You can use ML Kit to recognize well-known landmarks in an image.
Before you begin
- If you have not already added Firebase to your app, do so by following the
steps in the
getting started guide
.
- Include the ML Kit libraries in your Podfile:
pod 'Firebase/MLVision', '6.25.0'
After you install or update your project's Pods, be sure to open your Xcode
project using its
.xcworkspace
.
- In your app, import Firebase:
Objective-C
@import Firebase;
-
If you have not already enabled Cloud-based APIs for your project, do so
now:
- Open the
ML Kit
APIs page
of the Firebase console.
-
If you have not already upgraded your project to a Blaze pricing plan, click
Upgrade
to do so. (You will be prompted to upgrade only if your
project isn't on the Blaze plan.)
Only Blaze-level projects can use Cloud-based APIs.

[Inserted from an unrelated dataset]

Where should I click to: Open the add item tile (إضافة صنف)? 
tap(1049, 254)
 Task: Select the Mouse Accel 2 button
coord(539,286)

- If Cloud-based APIs aren't already enabled, click
Enable Cloud-based
APIs
.
By default, the Cloud detector uses the stable version of the model and
returns up to 10 results. If you want to change either of these settings,
specify them with a
VisionCloudDetectorOptions
object as
in the following example:
Swift
let options = VisionCloudDetectorOptions()
options.modelType = .latest
options.maxResults = 20
Objective-C
FIRVisionCloudDetectorOptions *options =
[[FIRVisionCloudDetectorOptions alloc] init];
options.modelType = FIRVisionCloudModelTypeLatest;
options.maxResults = 20;
In the next step, pass the
VisionCloudDetectorOptions
object when you create the Cloud detector object.
Run the landmark detector
To recognize landmarks in an image, pass the image as a
UIImage
or a
CMSampleBufferRef
to the
VisionCloudLandmarkDetector
's
detect(in:)
method:
- Get an instance of
VisionCloudLandmarkDetector
:
Swift
lazy var vision = Vision.vision()
let cloudDetector = vision.cloudLandmarkDetector(options: options)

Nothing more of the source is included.